Speaker: Marilyn Brown, Professor in the School of Public Policy, Georgia Institute of Technology
Host: Energy Graduate Group
Date: 11/3/2017
Time: 10:30am to 11:50am
Location: 1605 Tilia Street, West Village, UC Davis
Speaker: Marilyn Brown, Professor in the School of Public Policy, Georgia Institute of Technology
Host: Energy Graduate Group
Date: 11/3/2017
Time: 10:30am to 11:50am
Location: 1605 Tilia Street, West Village, UC Davis
Abstract: The way electricity is generated, delivered, and used is in the midst of a significant transformation. Distributed energy resources, many of them on the consumer side of the meter, are expanding rapidly. In this talk I explore the outlook for our power systems as distributed technologies advances and consumer demands converge. How might these trends impact grid reliability and greenhouse gas emissions, and what impact might climate change policies have?
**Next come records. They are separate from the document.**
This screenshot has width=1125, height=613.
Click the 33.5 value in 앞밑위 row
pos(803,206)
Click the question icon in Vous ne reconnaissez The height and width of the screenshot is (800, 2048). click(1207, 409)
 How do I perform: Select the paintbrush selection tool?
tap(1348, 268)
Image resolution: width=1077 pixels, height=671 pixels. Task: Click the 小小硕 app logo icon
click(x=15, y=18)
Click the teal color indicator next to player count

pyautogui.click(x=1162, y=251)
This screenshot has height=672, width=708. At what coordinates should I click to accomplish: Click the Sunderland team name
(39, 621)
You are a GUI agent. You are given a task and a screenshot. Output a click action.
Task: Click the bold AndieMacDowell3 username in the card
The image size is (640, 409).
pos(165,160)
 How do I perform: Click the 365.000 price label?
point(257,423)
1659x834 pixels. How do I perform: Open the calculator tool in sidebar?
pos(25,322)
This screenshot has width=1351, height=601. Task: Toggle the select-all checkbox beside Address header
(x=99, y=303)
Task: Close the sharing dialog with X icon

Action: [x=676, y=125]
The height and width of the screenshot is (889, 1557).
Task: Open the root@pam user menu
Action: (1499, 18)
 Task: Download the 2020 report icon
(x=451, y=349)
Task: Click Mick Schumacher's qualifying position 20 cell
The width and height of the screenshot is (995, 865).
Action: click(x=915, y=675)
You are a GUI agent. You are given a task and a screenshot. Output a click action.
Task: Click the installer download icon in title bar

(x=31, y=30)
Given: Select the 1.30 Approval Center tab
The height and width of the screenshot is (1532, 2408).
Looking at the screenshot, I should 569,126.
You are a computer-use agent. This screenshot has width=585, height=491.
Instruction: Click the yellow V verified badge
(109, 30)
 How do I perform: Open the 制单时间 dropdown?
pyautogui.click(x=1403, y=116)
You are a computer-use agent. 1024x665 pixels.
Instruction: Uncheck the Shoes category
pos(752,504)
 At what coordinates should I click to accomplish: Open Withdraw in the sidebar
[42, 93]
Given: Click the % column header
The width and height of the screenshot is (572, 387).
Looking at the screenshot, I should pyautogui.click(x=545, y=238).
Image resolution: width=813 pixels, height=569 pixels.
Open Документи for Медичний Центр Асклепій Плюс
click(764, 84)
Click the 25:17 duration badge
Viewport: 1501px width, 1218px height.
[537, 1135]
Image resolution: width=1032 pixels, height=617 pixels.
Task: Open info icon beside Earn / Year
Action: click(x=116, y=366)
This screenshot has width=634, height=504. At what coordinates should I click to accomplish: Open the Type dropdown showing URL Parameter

Bio: Marilyn A. Brown is a Brook Byers Professor of Sustainable Systems in the School of Public Policy at the Georgia Institute of Technology, where she created and directs the Climate and Energy Policy Lab. Before coming to Georgia Tech in 2006, Dr. Brown held leadership positions at Oak Ridge National Laboratory where she coordinated several multi-laboratory climate change mitigation studies, becoming a leader in the analysis and interpretation of energy futures in the United States, as recognized by President Bill Clinton in 1998 during the signing of the Kyoto Protocol. She coined the term “energy efficiency gap”, and she developed methods to estimate and understand the gap.
Since 2010, she has been a Presidential appointee to the Board of Directors of the Tennessee Valley Authority (the nation’s largest public power provider), where her focus on the integrated optimization of demand- and supply-side actions was recognized in 2016 by an Alliance to Save Energy “Champion” award. Her efforts on the TVA Board have helped put the agency on a track to reduce its CO2 emissions in 2020 by 40% below its 2005 emissions. She has authored more than 250 publications and six books including Green Savings: How Markets and Policies Drive Energy Efficiency (Praeger Press, 2015) and Fact and Fiction in Global Energy Policy (Johns Hopkins University Press, 2016). Among her honors and awards, she is a co-recipient of the 2007 Nobel Peace Prize for co-authorship of the Intergovernmental Panel on Climate Change report on Mitigation of Climate Change. She has served on eight committees of the National Academies and is in her second term on the U.S. Department of Energy’s Electricity Advisory Committee.